The HR Space is edited by Lyne Duhaime, Karen M. Sargeant and Brian P. Smeenk.

The evolution of the thorny issue of privacy in the Canadian workplace continues. In recent months we have updated you on court and labour arbitration decisions. In a recent case, an individual employee tried to take privacy one step further, suing another employee for invasion of privacy. In a ruling welcomed by employers and others, the Ontario Superior Court of Justice confirmed – in its decision in Jones v. Tsige – that such a claim does not exist in law in Ontario. But the matter is proceeding to the Court of Appeal. If successful, the case could open the floodgates for employees and others to claim damages for alleged breaches of privacy directly from the courts, bypassing existing privacy legislation.

Facts

Jones v. Tsige involves a claim against an employee of a bank who repeatedly viewed the plaintiff's banking information without authorization over a number of years. The plaintiff also worked at the bank. The bank investigated the incident and disciplined the defendant. The plaintiff brought an action against the defendant for "invasion of privacy". The plaintiff did not bring a claim against the bank.

The Decision

The Court said that there was no right to sue for "invasion of privacy" in Ontario.
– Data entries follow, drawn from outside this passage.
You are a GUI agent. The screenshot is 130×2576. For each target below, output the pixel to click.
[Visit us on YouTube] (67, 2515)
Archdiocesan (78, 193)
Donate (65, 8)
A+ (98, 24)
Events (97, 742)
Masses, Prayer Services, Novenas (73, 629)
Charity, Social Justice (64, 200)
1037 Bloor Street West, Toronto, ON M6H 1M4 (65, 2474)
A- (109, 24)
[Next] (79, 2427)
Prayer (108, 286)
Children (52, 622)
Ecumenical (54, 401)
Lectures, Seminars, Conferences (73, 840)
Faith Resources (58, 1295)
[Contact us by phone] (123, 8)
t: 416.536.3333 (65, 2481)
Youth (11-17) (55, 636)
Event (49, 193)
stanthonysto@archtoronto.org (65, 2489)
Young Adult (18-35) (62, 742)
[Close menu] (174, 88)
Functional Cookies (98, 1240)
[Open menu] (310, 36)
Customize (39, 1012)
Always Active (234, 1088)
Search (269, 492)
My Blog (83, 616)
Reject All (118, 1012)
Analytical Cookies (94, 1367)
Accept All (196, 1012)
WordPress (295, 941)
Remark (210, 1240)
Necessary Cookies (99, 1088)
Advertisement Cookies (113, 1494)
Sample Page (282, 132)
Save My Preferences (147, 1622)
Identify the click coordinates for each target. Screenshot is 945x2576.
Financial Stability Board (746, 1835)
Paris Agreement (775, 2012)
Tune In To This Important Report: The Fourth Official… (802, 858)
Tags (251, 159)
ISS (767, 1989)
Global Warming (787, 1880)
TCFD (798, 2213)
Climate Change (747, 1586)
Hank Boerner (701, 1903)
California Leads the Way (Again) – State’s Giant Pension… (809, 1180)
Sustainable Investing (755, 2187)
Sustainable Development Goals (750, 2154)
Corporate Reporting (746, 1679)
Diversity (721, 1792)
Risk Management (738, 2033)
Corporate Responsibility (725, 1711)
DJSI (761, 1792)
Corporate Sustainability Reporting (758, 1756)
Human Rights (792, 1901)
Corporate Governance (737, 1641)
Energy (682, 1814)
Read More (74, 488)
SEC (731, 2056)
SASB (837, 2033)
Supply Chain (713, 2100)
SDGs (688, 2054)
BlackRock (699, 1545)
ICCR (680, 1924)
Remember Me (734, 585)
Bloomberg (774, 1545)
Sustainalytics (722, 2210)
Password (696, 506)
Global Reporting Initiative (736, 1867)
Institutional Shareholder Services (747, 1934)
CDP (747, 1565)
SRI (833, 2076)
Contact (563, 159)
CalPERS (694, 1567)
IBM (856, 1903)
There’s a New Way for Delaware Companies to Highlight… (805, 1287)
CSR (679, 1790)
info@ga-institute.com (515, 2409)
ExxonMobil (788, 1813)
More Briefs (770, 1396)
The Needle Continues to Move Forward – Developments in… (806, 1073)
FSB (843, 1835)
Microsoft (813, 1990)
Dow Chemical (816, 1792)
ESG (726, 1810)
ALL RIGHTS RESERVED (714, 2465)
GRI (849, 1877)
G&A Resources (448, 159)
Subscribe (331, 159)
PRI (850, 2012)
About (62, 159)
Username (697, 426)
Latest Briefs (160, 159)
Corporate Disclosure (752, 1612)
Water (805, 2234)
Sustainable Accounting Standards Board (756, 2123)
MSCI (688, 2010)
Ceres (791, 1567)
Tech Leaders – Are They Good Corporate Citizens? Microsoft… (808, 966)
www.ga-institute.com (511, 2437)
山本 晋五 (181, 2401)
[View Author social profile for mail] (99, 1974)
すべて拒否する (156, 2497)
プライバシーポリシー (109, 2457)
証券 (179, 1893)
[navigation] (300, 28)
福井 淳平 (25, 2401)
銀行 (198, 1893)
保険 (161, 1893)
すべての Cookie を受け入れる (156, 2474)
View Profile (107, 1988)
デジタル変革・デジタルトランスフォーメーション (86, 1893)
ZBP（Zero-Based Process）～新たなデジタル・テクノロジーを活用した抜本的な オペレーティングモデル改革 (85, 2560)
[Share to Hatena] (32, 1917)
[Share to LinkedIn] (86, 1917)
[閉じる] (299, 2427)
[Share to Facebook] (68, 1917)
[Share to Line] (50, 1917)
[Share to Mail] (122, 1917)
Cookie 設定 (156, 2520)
As a result, the claim was thrown out. In reaching its decision, the Court noted that many jurisdictions have created statutory privacy regimes which are better equipped than the courts to deal with these types of claims. The Court specifically noted that the plaintiff may have had recourse under the Personal Information Protection and Electronic Documents Act (PIPEDA), which is applicable to the banking sector. The decision has been appealed and will be heard by the Ontario Court of Appeal, likely sometime late this year.

Analysis: Potential Implications for Employers

Although the case deals specifically with a claim made by one employee against another, the same principles would apply to claims brought by employees against their employer. If employees were permitted to bring such claims through the courts, it would impose significant additional obligations on many employers, not to mention the potential claims that could be brought by customers or others.

When considering any employee privacy issues, an employer should ensure that:

  • it has a clear understanding of the statutes and other privacy related laws applicable to its operations. While the legal requirements are similar across many jurisdictions, there are important differences of which you need to be aware; and
  • even in jurisdictions where there is no applicable privacy legislation, it has policies and practices in place that protect the basic privacy-related interests of all its employees.

The law surrounding workplace privacy issues is evolving quickly. Staying ahead of the curve requires taking proactive steps to ensure that your practices do not leave you open to either new or existing types of claims – whether through the courts, labour arbitration or under privacy legislation.